The extended hand of a humanoid robot
KYLE WIGGERS

Robots that can learn to see by touch are within reach, claim researchers at MIT’s Computer Science and Artificial Intelligence Laboratory. Really. In a newly published paper that’ll be presented next week at the Conference on Computer Vision and Pattern Recognition in Long Beach, California, they describe an AIsystem capable of generating visual representations of objects from tactile signals, and of predicting tactility from snippets of visual data.

“By looking at the scene, our model can imagine the feeling of touching a flat surface or a sharp edge,” said CSAIL PhD student and lead author on the research Yunzhu Li, who wrote the paper alongside MIT professors Russ Tedrake and Antonio Torralba and MIT postdoc Jun-Yan Zhu. “By blindly touching around, our [AI] model can predict the interaction with the environment purely from tactile feelings. Bringing these two senses together could empower the robot and reduce the data we might need for tasks involving manipulating and grasping objects.”

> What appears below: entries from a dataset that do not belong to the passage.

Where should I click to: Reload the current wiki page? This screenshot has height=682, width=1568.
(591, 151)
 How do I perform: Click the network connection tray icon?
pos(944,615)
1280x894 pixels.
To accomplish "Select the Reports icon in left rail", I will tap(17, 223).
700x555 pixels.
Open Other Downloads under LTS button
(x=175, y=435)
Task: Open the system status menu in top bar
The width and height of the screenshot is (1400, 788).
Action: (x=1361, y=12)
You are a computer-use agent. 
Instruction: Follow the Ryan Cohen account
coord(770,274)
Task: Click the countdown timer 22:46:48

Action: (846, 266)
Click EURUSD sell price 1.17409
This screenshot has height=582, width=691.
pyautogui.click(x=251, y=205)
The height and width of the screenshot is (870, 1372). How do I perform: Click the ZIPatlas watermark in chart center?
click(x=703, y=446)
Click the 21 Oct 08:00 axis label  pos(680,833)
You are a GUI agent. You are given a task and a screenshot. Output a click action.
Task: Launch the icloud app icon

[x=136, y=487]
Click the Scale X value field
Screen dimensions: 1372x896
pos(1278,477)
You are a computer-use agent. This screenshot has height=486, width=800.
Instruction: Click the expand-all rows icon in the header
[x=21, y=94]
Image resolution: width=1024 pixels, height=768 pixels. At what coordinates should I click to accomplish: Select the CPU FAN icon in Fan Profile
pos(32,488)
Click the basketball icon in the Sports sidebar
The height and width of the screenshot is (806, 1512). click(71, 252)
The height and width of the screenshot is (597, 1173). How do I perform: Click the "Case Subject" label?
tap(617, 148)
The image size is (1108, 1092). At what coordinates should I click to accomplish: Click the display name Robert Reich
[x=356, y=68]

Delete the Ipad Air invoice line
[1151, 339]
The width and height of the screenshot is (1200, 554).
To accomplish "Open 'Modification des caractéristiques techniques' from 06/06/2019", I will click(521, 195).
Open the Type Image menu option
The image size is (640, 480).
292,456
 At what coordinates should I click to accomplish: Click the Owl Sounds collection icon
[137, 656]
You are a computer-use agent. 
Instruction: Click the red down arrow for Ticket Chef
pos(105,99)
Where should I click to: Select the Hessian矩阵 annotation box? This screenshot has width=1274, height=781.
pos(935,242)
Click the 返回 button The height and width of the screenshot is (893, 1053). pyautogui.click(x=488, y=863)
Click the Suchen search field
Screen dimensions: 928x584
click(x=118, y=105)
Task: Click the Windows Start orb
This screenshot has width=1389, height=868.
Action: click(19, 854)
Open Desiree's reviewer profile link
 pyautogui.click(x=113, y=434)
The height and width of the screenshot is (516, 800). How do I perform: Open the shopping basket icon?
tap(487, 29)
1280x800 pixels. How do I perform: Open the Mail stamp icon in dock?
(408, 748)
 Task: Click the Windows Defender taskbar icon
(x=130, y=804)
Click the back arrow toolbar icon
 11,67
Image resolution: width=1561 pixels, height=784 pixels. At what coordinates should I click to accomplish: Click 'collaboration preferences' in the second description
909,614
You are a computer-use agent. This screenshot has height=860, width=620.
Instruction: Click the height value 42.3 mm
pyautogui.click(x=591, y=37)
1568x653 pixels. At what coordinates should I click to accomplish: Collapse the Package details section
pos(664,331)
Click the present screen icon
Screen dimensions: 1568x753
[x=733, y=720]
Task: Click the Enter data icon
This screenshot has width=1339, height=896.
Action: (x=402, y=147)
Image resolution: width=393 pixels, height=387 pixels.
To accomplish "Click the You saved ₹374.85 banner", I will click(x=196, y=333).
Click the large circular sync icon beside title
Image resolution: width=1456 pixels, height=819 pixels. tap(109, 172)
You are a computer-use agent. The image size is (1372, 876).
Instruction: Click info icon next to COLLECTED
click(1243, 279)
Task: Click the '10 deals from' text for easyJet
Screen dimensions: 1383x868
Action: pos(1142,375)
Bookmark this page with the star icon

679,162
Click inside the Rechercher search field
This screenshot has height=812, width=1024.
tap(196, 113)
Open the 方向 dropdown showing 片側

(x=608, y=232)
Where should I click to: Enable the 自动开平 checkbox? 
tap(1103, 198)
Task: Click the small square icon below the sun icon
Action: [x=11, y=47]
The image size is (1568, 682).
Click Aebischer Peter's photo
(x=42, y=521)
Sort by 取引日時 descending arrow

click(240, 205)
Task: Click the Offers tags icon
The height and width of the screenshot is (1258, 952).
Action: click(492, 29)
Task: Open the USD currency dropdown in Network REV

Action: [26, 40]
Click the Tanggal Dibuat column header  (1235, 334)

The team’s system employed GANs — two-part neural networks consisting of generators that produce samples and discriminators that attempt to distinguish between the generated samples and real-world samples — to piece together visual images based on tactile data. Fed a tactile sample from VisGel, a corpus of more than 3 million visual/tactile data pairs comprising 12,000 video clips of nearly 200 objects (like tools, fabrics, and household products), it sussed out the shape and material of the contact position and looked back to the reference image to “imagine” the interaction.

MIT CSAIL

For example, given tactile data on a shoe, the model could determine where the shoe was most likely to be touched.

The reference images helped to encode details about the objects and the environment, enabling the machine learning model to self-improve. Deployed on a Kuka robot arm with a tactile GelSight sensor (which was designed by another group at MIT), it compared the current frame with the reference image to identify the location and scale of the touch.

The researchers note that the current data set only has examples of interactions in a controlled environment, and they say that some details, like the color and softness of objects, remain difficult for the system to infer. Still, they say their approach could lay the groundwork for more seamless human-robot integration in manufacturing settings, particularly concerning tasks that lack visual data, like when a light is off or when a worker has to reach into a container blindly.

MIT CSAIL

“This is the first method that can convincingly translate between visual and touch signals,” says Andrew Owens, a postdoctoral researcher at the University of California at Berkeley. “Methods like this have the potential to be very useful for robotics, where you need to answer questions like ‘is this object hard or soft?’ or ‘if I lift this mug by its handle, how good will my grip be?’ This is a very challenging problem, since the signals are so different, and this model has demonstrated great capability.”